Organizations see AIOps as a way to deal with the increased complexity they face in managing operations and security.
After a boost in momentum last year, AIOps continues to gain the attention of organizations. It is being adopted rapidly to help IT staffs enhance their traditional security and network monitoring and management.
Last year, Gartner found that AIOps in the IT operations management market alone would grow at a compound annual growth rate of 15% per year through 2025 from more than $1 billion in 2020.
Some organizations see AIOps as a means to save money on IT staff, but it’s becoming clear that the key driving factor is complexity. There are several distinct use cases that will drive this growth.
One area where AIOps is getting to be more critically needed is in dealing with the demands of today’s remote and hybrid workforce.
Pandemic-induced office closures and work-from-home policies increased digital traffic and complicated data collection for IT teams. Businesses supporting remote work sent employees home with new hardware and software, resulting in more data traffic. And IT teams, already contending with increased data production, also had to monitor streams of data with different properties caused by information flowing in from various remote office locations.
AIOps can help IT teams handle increased and increasingly dissimilar data caused by the shift to remote and hybrid work models. AIOps uses intelligent algorithms that ingest large volumes of data with varying properties and from disparate sources and automate its analysis.
Additionally, an AIOps solution can look at the aggregated data to detect patterns and predict problems before they arise and cause disruption to employee productivity. And, if there is a service-impacting incident, AIOps helps IT teams quickly identify the root cause and determine a fix to reduce mean time to remediation (MTTR).
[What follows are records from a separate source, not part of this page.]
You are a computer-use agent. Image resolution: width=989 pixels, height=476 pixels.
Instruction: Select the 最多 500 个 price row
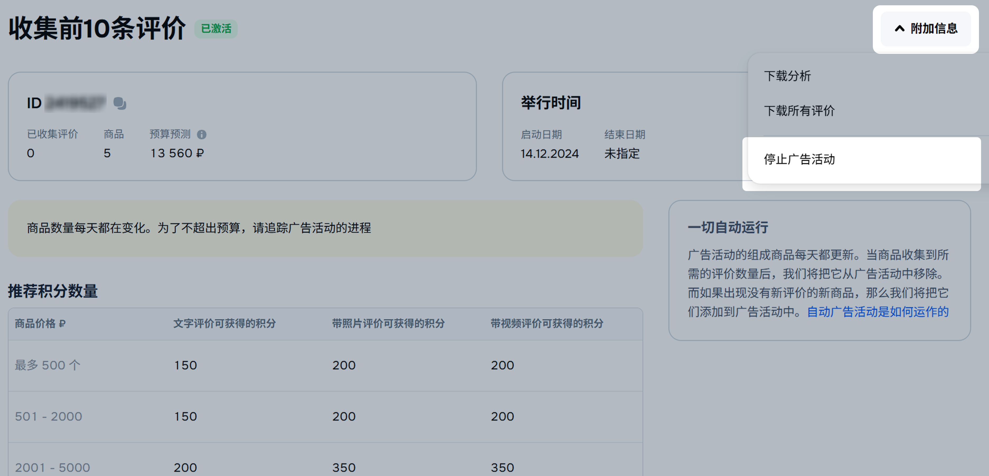48,365
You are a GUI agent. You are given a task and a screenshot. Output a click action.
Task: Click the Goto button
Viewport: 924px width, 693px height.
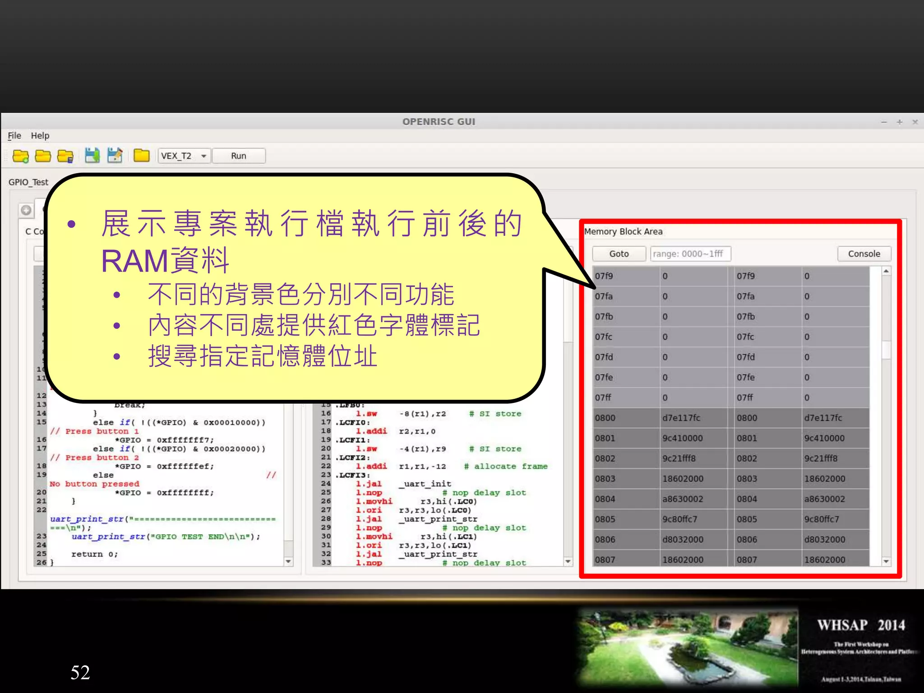click(619, 254)
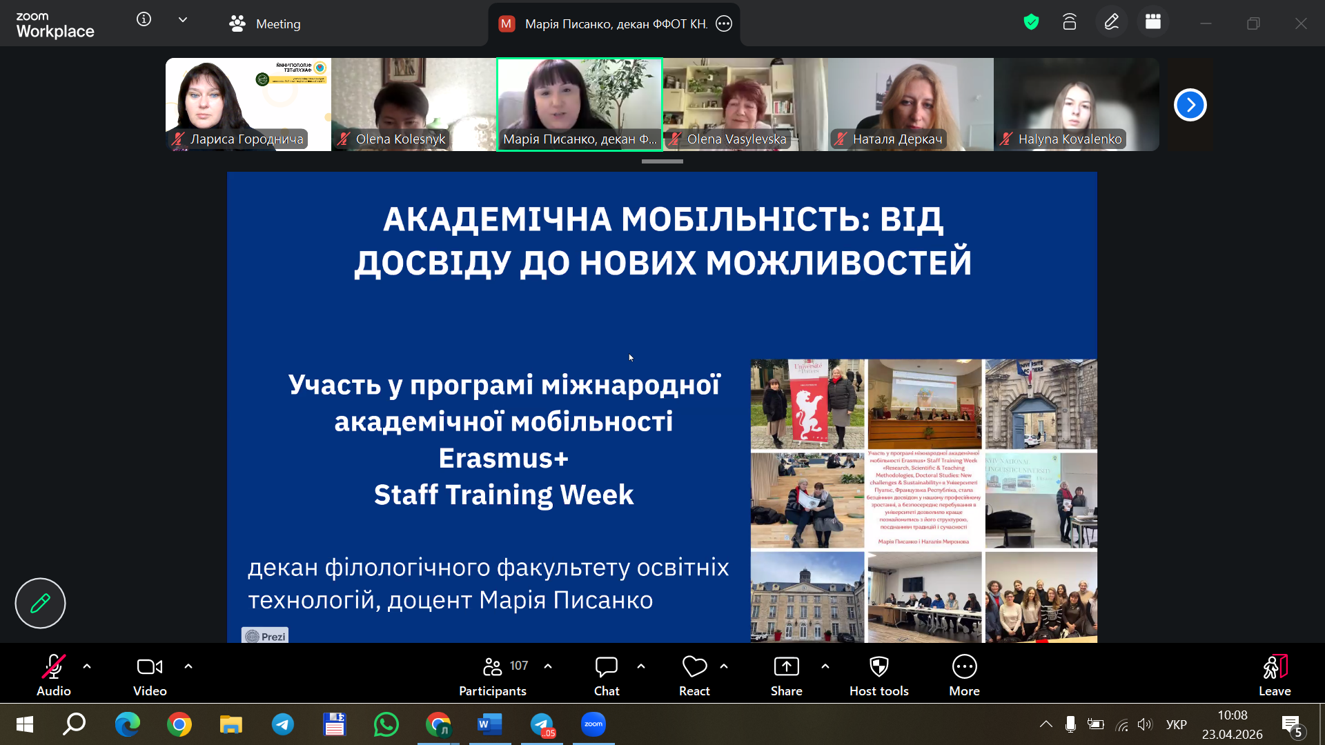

Another general area where AIOps is finding value is in automating security. Why? Factors like the move to cloud and the embracement of hybrid and composable applications introduce new problems. For example, last year, the discovery of vulnerabilities in Apache’s Log4j software library sent shockwaves across the business world. It was described by some as “the most serious security breach ever.” The reason: the open-source software was widely used and embedded in many common applications that are frequently reused in companies.
In this case and others, traditional security tools offered little help at rooting it out. In contrast, AIOps uses intelligent algorithms to model the normal behavior of systems. It then proactively detects a cyberattack by identifying deviations in real-time and determining if a problem (e.g., a performance issue) is due to a cyberattack rather than an IT issue. In the case of an attack, the system can kick off a series of automated defensive tactics like prioritizing alarms and alerts to assist the human operators, or it might be used to take actions on its own such as closing access to a system or blocking an IP address.